== Your objective ==
Pick out the lines below that include the string "computer".

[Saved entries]
######

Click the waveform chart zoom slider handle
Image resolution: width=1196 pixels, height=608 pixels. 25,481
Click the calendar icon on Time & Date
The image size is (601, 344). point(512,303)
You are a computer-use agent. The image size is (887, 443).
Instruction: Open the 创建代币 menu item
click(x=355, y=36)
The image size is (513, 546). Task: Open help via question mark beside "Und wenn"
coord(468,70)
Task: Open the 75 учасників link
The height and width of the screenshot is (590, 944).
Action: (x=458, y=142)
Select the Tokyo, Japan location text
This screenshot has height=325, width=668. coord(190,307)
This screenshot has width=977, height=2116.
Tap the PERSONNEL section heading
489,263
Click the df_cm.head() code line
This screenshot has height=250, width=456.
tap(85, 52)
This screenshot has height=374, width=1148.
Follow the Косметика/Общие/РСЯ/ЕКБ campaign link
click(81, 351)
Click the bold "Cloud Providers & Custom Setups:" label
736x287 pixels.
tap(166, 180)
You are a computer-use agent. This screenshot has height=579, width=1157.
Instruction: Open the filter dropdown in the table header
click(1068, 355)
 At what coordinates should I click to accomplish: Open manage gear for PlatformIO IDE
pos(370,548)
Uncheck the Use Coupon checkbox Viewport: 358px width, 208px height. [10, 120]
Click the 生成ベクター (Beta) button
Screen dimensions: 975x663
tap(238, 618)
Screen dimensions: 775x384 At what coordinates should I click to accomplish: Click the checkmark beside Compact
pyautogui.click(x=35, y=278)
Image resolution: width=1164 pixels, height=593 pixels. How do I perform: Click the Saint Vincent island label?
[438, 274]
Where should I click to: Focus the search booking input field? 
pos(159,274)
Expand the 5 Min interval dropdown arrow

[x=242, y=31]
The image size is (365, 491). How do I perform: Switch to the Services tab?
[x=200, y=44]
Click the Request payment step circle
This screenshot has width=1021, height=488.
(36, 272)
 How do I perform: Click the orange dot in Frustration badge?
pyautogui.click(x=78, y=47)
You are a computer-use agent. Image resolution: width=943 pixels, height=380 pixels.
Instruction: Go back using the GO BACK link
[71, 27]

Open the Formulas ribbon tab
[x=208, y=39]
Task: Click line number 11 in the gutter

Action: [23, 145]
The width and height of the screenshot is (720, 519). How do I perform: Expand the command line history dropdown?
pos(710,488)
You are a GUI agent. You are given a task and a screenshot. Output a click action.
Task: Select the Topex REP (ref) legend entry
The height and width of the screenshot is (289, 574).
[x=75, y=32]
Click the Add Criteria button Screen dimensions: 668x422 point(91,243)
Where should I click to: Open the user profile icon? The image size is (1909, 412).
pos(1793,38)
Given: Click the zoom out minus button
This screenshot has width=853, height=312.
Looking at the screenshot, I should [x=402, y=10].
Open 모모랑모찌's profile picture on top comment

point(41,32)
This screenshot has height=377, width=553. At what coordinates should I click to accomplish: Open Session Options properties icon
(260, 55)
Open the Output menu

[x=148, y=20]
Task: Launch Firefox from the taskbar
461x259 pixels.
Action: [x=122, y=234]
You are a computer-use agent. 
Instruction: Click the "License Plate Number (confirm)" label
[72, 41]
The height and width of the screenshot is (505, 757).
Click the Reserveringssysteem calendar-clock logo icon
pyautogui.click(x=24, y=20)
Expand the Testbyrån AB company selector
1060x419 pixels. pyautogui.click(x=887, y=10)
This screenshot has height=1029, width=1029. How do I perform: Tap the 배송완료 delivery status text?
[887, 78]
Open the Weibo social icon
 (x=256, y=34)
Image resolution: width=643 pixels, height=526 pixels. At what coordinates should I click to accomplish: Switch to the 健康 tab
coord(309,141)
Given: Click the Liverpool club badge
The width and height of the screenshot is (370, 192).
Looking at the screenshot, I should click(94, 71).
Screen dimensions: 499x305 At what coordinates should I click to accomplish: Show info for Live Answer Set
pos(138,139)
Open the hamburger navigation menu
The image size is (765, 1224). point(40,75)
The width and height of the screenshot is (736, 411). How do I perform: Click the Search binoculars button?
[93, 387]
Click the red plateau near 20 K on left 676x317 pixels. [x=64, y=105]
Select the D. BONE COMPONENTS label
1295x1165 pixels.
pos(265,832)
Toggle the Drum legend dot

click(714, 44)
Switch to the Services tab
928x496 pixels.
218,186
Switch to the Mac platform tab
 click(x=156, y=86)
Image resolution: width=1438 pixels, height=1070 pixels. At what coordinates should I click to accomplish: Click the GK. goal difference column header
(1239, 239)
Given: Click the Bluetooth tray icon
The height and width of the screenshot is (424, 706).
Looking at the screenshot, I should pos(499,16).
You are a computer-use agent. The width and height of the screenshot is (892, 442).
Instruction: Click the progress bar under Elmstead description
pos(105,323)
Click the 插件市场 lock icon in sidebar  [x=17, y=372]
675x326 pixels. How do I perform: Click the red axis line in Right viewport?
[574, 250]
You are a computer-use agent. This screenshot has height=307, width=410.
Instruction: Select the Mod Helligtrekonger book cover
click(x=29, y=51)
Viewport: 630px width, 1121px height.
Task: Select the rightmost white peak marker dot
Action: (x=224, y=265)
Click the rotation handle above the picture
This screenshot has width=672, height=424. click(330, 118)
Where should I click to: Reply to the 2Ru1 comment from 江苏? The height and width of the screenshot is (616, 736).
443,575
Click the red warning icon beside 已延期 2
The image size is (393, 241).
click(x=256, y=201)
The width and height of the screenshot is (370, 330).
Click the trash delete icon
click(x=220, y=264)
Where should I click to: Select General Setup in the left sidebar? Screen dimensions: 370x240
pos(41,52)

######

== Response to the task ==
You are a computer-use agent. The image size is (887, 443).
You are a computer-use agent. This screenshot has height=579, width=1157.
You are a computer-use agent. Image resolution: width=943 pixels, height=380 pixels.
You are a computer-use agent. 
You are a computer-use agent. The width and height of the screenshot is (892, 442).
You are a computer-use agent. This screenshot has height=307, width=410.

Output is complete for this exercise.